* [提示文]
________________________

芸術的なセンスに磨きをかけることと、スポーツに求められる運動神経を高めることは、実は同じ書きグセに由来しているんです。スポーツや芸術の秋というこの季節にご自身の筆跡を見直してみてはいかがでしょうか。
作文や卒業文集など、あなたの子どもの頃の筆跡があれば、ちょっと開いてみてください。お子さんがいる方であれば、その子の筆跡でもオッケーです。子どもの文字をひも解いてみると、文章が波打った感じ(行うねり型)になっているケースが多いと思います。
面白いことに、それが「マス目」のある原稿用紙でも「罫線」のある学習ノートでも、行のうねりがまっすぐになることはありません。文章が波打つ行うねり型というのは、実は運動能力と密接な結びつきがあります。運動神経が発達している元気で活発な子ほど、文章が大きくうねる傾向が見受けられます。これは子どもに限らず大人にも当てはまります。スポーツ選手の文章などを見ると、やはりなだらかに波打っている行うねりのケースがままあります。
行うねりには独特の感性とリズム感があることから、音楽に携わっている人にもよく見られる筆跡で、実際に行うねりがあっただけでミュージシャンではないですかと言い当てたケースもあるほどです。実際に音楽に携わっていなくても、単に音楽好きという方にもみられるケースがしばしばあります。
このリズム性を感じさせる行うねりの性格は、気持ちが揺れやすく感受性が豊かなことをあらわしており、芸ごとでもその力を発揮します。目の前の一点に集中したりコツコツ積み上げていくのは苦手ですが、波乗りのような感覚で流れに乗じて作品を創り上げていくような芸術分野で、その特質をいかんなく活かすことができるといえます。

________________________

* [課題の要件]
1) 筆跡に関する文章をもとに、次の問いに答えよ。
(a) 子どもの文字をひも解くと、文章はどんな感じになっているケースが多いとされているか。
(b) 運動神経が発達している元気で活発な子ほど、文章にはどんな傾向が見受けられるか。
(c) 行うねりの性格は何をあらわしているとされているか。
2) 筆跡に関する文章のうち、「このリズム性を感じさせる行う」を含む箇所から書き始め、「かすことができるといえます。」の後で止めて、その部分を一字も変えずに書き写せ。
3) 筆跡に関する文章の一文「運動神経が発達している元気で活発な子ほど、文章が大きくうねる傾向が見受けられます。」を英語に訳せ。

保存データ一覧
________________________

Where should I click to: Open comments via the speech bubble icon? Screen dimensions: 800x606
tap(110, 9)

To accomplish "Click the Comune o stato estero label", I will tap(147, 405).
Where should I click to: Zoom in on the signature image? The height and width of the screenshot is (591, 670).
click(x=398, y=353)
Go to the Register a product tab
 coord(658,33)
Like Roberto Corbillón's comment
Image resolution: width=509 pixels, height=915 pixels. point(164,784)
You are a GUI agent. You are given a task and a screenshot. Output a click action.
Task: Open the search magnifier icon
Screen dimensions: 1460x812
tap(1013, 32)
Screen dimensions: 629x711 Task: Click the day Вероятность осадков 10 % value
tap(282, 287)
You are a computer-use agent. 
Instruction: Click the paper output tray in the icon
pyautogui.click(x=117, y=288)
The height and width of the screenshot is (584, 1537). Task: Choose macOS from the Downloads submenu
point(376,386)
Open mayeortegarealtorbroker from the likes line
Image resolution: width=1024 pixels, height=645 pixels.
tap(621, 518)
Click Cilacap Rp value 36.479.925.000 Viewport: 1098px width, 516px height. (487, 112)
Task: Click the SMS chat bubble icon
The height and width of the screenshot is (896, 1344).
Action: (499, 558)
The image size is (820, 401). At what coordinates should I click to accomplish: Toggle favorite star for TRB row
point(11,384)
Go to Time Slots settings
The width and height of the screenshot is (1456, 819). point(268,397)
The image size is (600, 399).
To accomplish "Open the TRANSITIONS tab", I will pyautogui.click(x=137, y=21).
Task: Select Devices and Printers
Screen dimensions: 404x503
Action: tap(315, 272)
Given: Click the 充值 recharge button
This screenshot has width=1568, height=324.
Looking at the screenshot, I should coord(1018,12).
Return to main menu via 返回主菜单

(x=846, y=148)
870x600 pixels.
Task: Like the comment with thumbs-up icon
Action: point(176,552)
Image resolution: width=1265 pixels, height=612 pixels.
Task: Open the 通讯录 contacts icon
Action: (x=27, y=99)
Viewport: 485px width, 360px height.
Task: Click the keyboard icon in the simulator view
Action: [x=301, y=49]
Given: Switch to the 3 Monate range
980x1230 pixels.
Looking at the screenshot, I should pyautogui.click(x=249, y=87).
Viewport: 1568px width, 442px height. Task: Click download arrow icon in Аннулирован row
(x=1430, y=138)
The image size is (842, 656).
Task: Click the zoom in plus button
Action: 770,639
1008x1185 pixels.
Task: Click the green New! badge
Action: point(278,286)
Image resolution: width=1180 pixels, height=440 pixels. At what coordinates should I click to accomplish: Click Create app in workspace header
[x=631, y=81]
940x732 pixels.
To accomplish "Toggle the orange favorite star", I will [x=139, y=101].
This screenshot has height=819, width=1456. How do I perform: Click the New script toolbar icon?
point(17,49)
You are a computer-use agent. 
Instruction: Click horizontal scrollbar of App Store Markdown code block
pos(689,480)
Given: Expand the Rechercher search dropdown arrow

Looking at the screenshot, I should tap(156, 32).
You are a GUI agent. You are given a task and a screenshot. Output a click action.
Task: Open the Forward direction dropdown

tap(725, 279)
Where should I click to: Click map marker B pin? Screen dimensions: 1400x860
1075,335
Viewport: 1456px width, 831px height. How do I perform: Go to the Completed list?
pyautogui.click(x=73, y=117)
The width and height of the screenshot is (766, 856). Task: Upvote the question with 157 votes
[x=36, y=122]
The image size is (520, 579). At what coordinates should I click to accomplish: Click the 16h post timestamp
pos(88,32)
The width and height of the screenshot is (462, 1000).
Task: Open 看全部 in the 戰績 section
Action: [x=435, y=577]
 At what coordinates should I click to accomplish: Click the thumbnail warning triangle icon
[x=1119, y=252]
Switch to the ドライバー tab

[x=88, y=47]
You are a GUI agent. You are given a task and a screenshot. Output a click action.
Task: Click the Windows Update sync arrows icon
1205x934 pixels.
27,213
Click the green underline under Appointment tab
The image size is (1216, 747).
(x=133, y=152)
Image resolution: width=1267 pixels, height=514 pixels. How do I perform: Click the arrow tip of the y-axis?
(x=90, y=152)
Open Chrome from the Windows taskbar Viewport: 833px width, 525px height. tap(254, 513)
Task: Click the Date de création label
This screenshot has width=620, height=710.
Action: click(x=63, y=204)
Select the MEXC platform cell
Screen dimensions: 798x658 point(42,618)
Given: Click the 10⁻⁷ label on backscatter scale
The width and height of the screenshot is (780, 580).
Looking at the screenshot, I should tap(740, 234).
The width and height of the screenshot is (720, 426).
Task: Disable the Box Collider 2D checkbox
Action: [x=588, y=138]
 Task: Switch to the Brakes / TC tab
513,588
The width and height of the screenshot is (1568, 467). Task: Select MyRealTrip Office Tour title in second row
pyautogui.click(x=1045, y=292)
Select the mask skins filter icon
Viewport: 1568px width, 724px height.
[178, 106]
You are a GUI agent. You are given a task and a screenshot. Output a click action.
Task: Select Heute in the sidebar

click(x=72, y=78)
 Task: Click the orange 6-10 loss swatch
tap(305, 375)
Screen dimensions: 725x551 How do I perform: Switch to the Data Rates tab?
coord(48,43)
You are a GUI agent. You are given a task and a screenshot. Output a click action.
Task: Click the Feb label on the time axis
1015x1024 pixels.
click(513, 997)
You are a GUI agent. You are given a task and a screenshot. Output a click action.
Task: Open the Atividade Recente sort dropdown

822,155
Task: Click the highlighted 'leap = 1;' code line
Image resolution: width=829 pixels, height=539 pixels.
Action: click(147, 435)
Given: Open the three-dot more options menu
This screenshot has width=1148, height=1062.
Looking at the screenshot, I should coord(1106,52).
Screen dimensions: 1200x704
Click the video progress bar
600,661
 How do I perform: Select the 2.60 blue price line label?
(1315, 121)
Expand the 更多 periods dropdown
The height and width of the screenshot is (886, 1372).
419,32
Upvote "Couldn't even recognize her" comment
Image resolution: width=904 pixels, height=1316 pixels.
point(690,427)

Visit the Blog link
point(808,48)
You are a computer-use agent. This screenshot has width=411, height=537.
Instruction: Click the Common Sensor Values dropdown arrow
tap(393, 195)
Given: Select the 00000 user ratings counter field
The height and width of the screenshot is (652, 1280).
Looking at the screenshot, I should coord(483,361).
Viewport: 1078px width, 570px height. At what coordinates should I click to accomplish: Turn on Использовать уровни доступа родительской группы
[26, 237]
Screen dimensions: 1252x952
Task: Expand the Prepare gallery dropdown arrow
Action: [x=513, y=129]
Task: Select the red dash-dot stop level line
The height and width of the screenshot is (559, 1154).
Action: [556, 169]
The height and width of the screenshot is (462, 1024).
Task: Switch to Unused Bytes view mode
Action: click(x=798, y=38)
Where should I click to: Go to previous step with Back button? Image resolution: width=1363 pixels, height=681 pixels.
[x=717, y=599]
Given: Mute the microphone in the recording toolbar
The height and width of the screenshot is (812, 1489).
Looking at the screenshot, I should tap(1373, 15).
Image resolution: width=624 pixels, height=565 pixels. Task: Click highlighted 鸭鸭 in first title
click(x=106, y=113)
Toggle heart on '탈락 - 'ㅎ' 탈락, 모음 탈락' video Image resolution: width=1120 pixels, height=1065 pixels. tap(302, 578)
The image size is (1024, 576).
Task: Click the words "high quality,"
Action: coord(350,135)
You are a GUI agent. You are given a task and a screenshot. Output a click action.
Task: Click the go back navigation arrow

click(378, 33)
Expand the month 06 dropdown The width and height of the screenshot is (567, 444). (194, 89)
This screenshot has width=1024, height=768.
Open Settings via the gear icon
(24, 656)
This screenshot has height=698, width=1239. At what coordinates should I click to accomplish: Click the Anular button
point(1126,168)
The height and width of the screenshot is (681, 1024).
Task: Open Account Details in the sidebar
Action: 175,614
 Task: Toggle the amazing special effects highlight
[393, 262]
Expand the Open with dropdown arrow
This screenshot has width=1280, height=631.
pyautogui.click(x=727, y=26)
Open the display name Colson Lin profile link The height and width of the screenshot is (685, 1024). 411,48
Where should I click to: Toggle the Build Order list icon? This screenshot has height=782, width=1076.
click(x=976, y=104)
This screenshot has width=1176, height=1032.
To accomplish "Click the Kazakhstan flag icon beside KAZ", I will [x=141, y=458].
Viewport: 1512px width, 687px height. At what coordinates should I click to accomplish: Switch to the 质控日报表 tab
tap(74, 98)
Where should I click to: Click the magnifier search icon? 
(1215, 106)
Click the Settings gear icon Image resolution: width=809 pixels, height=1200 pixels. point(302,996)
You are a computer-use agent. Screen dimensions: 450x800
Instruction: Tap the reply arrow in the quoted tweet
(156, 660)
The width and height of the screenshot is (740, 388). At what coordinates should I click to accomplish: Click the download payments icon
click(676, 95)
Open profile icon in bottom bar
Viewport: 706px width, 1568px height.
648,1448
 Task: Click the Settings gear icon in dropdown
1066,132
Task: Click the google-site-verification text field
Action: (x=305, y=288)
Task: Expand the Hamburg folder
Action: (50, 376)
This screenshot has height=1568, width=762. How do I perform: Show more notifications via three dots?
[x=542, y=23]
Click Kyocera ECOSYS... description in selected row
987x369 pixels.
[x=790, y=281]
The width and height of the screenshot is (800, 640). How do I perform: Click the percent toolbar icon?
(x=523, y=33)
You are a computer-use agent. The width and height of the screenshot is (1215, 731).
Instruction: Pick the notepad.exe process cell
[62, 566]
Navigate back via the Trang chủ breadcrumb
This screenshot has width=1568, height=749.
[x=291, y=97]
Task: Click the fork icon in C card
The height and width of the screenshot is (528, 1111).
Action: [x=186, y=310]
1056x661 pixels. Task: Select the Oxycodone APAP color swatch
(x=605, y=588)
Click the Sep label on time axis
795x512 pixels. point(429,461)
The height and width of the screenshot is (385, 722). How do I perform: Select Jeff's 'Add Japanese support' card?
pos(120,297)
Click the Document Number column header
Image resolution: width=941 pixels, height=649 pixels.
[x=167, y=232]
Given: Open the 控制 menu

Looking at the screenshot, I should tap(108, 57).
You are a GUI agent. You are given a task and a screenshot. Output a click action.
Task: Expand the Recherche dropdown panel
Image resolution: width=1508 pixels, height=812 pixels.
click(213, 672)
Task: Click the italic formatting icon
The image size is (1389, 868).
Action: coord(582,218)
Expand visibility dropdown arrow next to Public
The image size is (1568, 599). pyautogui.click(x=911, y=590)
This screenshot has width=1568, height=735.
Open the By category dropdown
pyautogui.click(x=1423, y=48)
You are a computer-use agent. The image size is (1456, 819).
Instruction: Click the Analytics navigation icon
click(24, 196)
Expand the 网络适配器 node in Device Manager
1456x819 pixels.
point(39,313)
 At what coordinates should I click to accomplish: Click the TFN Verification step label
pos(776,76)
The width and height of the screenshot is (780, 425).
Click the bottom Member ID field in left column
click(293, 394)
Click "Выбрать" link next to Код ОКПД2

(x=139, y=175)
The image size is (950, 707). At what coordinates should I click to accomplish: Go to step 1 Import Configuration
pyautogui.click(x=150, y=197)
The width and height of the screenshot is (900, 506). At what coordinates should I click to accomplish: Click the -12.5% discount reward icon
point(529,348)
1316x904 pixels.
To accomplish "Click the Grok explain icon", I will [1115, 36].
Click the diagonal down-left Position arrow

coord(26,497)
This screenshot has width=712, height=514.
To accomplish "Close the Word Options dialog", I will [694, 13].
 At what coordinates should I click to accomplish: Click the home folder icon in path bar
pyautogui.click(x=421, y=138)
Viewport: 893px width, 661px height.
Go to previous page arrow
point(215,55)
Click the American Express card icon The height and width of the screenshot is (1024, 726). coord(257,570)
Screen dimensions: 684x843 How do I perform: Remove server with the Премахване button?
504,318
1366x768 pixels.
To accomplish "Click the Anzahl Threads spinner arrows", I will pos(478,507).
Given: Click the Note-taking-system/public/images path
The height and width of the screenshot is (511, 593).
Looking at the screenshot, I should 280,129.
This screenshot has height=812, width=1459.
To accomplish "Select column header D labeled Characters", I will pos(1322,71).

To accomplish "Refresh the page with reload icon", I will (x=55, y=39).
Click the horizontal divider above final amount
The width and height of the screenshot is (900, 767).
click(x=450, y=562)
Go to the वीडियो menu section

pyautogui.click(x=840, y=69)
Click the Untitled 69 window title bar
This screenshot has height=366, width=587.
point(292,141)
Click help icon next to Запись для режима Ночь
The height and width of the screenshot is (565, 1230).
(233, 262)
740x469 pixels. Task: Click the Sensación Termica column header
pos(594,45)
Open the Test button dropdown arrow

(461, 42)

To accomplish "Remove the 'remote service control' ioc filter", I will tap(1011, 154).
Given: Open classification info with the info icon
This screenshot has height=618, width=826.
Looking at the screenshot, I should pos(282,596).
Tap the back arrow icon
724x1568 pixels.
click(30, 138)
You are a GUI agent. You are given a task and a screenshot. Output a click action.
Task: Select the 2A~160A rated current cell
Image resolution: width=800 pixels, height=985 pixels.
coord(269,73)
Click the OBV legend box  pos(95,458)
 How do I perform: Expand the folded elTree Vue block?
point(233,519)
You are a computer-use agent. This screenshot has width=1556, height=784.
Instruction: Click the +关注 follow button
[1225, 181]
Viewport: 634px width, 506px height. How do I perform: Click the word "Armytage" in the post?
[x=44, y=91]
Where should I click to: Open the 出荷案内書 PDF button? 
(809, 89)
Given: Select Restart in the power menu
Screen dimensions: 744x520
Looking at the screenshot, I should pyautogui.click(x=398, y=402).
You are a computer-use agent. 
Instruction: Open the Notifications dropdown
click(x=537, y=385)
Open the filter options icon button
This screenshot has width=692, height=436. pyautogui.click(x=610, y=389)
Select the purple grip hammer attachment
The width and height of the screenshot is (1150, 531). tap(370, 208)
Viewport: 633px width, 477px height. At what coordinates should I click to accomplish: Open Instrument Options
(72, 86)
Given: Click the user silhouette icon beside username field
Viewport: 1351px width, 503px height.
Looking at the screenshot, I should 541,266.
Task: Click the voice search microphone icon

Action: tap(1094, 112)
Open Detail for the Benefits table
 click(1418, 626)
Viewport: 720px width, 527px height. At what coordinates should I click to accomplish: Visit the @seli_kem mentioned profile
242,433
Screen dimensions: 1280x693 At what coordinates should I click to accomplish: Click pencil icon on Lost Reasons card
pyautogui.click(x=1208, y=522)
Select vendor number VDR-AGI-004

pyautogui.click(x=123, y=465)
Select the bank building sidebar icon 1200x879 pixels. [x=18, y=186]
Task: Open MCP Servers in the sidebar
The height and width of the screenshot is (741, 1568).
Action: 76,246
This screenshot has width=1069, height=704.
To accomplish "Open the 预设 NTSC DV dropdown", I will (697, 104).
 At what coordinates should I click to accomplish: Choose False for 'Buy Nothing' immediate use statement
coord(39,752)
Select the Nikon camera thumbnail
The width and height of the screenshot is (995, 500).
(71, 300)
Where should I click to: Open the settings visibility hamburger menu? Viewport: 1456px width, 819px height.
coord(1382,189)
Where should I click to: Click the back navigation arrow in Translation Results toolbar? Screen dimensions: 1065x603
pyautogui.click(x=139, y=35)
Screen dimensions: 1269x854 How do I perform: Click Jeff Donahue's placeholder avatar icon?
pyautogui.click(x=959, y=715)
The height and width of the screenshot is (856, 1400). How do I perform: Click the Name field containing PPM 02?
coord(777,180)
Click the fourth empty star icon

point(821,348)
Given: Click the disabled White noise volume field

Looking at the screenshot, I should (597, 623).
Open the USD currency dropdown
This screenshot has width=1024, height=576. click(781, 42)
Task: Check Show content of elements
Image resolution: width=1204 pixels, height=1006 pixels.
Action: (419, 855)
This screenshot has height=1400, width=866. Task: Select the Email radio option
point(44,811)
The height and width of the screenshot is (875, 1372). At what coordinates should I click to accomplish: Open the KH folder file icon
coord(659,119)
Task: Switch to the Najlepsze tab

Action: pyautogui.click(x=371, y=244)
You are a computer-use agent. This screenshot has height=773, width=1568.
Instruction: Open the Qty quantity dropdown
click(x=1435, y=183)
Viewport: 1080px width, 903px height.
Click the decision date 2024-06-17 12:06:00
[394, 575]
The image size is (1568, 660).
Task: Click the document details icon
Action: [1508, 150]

________________________

* [想定解答]
1)
(a) 文章が波打った感じ(行うねり型)になっているケースが多い。
(b) 文章が大きくうねる傾向が見受けられる。
(c) 気持ちが揺れやすく感受性が豊かなことをあらわしている。

2)
このリズム性を感じさせる行うねりの性格は、気持ちが揺れやすく感受性が豊かなことをあらわしており、芸ごとでもその力を発揮します。目の前の一点に集中したりコツコツ積み上げていくのは苦手ですが、波乗りのような感覚で流れに乗じて作品を創り上げていくような芸術分野で、その特質をいかんなく活かすことができるといえます。

3) The more developed a child's motor skills and the more energetic and lively the child is, the more their lines of writing tend to undulate strongly.